Luisterspoelprogramma (optioneel)
Uw hoortoestel kan over een ingebouwde functie beschikken, waarmee u de telefoon beter kunt gebruiken
en beter kunt horen in een kerk of zaal waar een ringleiding voor slechthorenden geïnstalleerd is. Om deze
functie te activeren, moet het luisterspoelprogramma ingesteld zijn. In dit programma hoor u de via de
luisterspoel verzonden geluiden door de luisterspoel en de omgevingsgeluiden door de microfoon van het
hoortoestel. Als u wilt, kan uw audicien de instellingen dusdanig aanpassen dat u geen geluiden via de
microfoon hoort, wat betekent dat de meeste omgevingsgeluiden verloren gaan.
Een telefoon gebruiken
• Schakel uw toestel naar het luisterspoelprogramma
• Houd uw telefoonontvanger achter uw oor, vlakbij het hoortoestel
(2-3 cm) en draai de ontvanger een beetje naar buiten.

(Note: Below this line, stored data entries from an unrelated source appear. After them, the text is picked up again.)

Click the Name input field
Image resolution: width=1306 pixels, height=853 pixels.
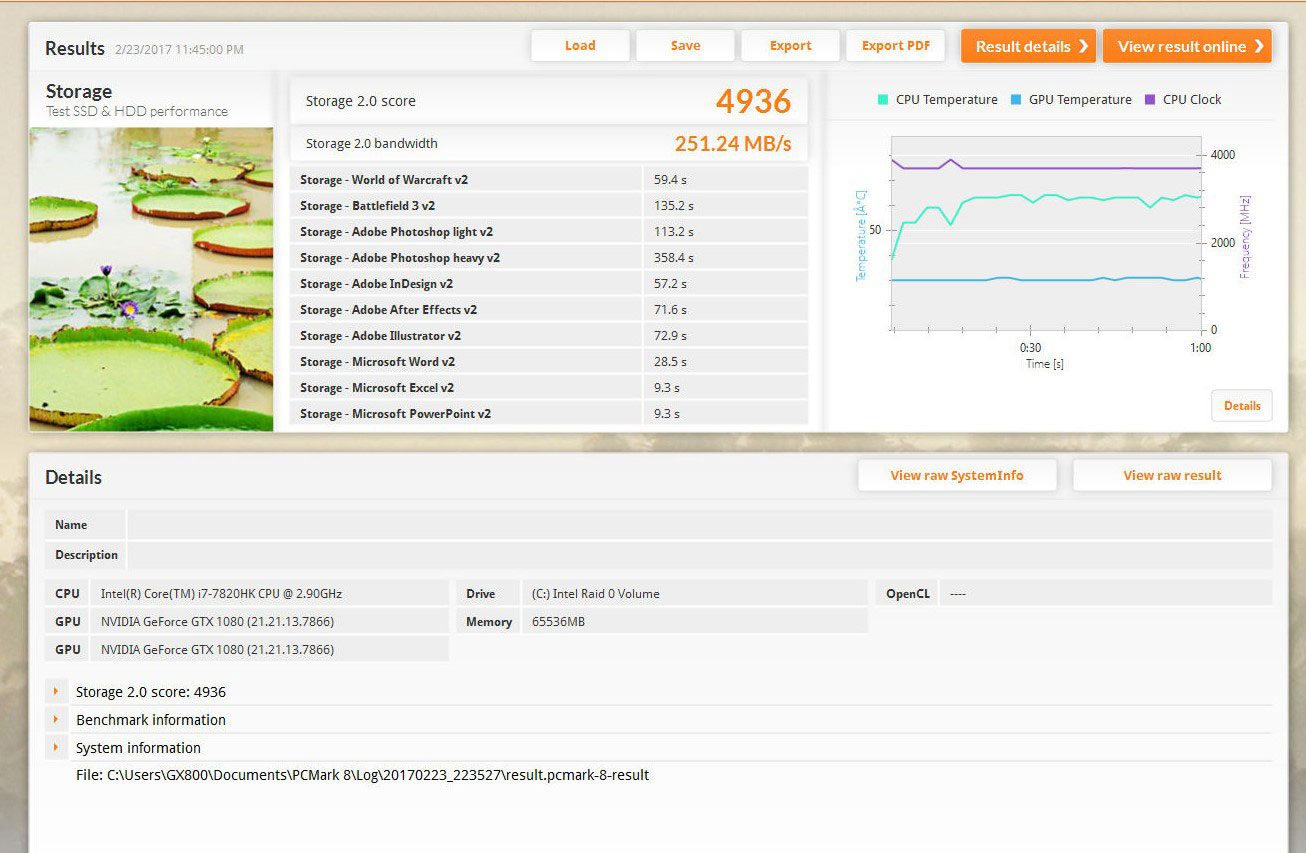[x=699, y=525]
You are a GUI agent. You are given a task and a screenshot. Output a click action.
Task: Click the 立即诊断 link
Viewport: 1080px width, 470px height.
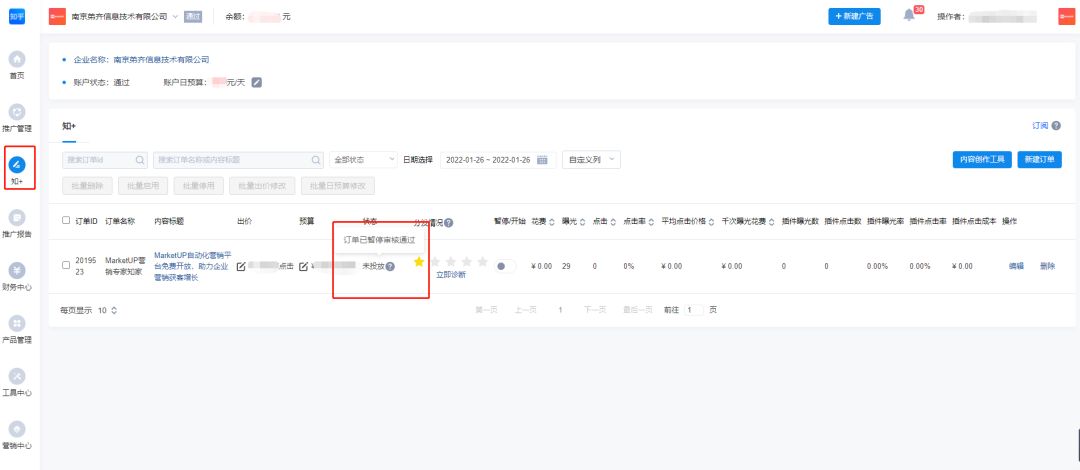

• Luister naar het telefoonsignaal en beweeg een beetje met de tele-
foon om de positie te vinden met de beste ontvangst.
• Zet indien nodig het volume hoger of lager.
• Schakel na beëindiging van het telefoongesprek uw toestel weer naar
het microfoonprogramma.
Als de telefoon een slecht luisterspoelsignaal heeft, gebruik dan het
microfoonprogramma. Houd de telefoon niet te dicht bij uw oor. Dit kan fluiten veroorzaken.